The reduction ratio in the ironing stage is small (nominal thickness reduction ratio = 8.75%), and with the die radius used, the semi-die angle (which of course varies because the die radius is circular) is also small (around 12 degree at the entry point). According to /l/ the critical reduction ratio for a "normal" die is around 25% with a semi-die angle of 10 degree and a die land = 3 * initial wall thickness. The most likely reason for the instability in the ironing process is thus that the die land has been slightly tilted during the ironing.
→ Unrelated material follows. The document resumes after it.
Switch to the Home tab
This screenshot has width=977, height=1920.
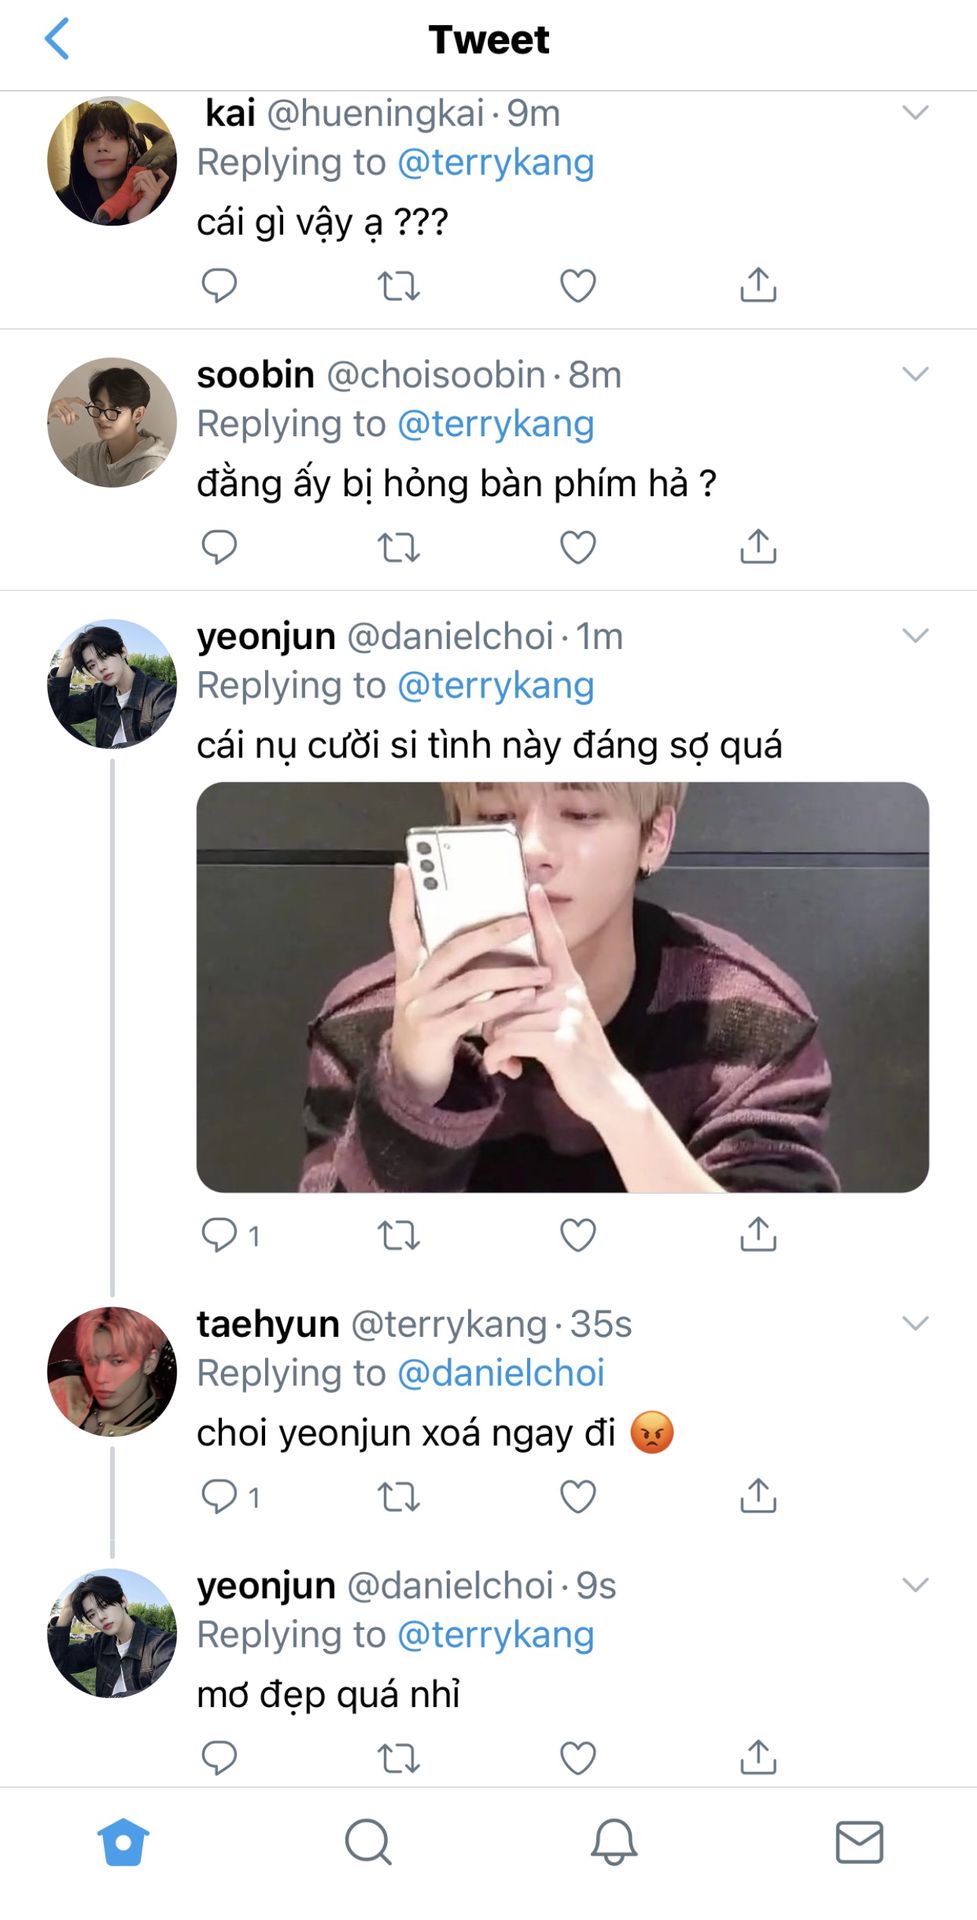[123, 1842]
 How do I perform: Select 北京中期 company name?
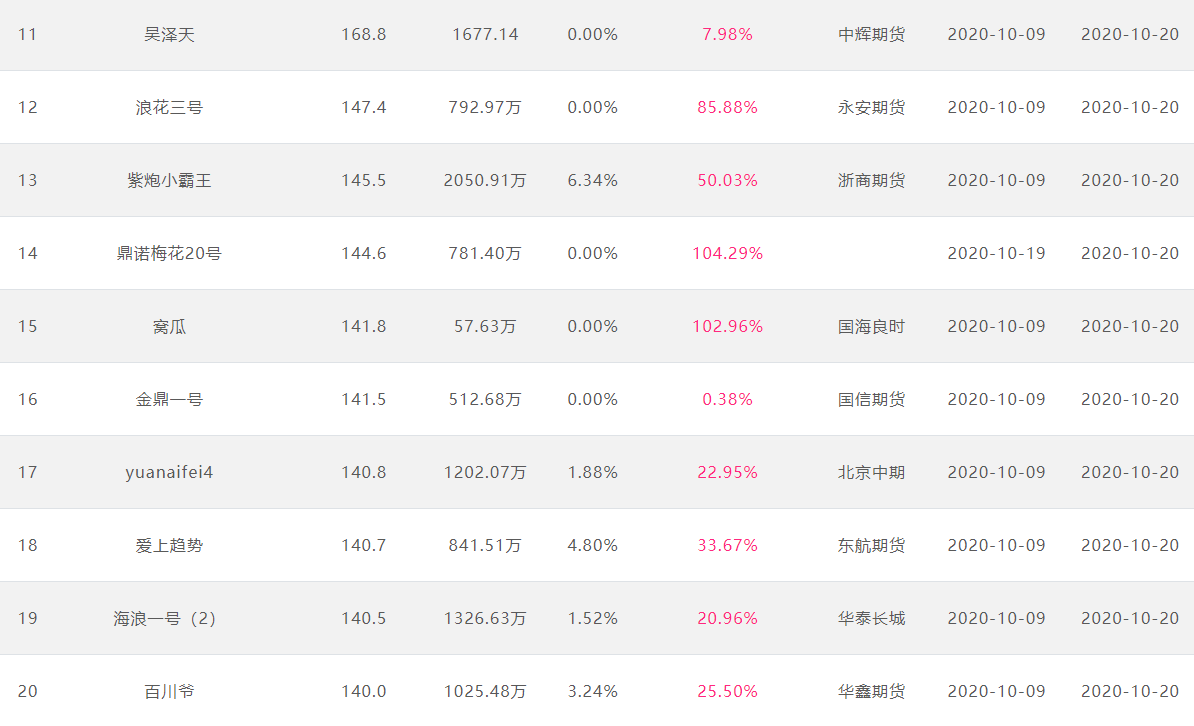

If instability is the reason for the varying cup wall thickness in the circumferential direction, then one important lesson can be learned from looking at the thickness distribution in the before-mentioned figures. Even if the cup height does not vary, this does not guarantee that there is no variation in the cup wall thickness in the circumferential direction. One might obtain a cup with very small variations in cup height by off-setting the punch, but off-setting the punch will inevitably lead to variations in the cup wall thickness in circumferential direction. Or in other words, if it is necessary to off-
set the punch in order to obtain a cup with small variations in cup height, the ironing process is unstable and will produce cups with thickness variations in the circumferential direction.
An explanation why a slight tilt of the die land may have such a huge effect
In fig. 6 is shown the die slightly tilted. The effect of even a very slight tilt of the die land is, that the "effective" length of the die land on one side reduces to zero (the right side at fig. 6). On the opposite side, the "effective" length of the die land remains nearly unchanged (if the tools can be regarded as rigid and the elastic strains in the cup wall can be neglected, the required tilt angle to force the change approaches zero). As shown in /l/ the length of the die land has a significant influence on the radial force on the die; a slight tilt will thus increase the reduction ratio on one side and decreases the reduction ratio on the other side in order to maintain force balance in the radial direction.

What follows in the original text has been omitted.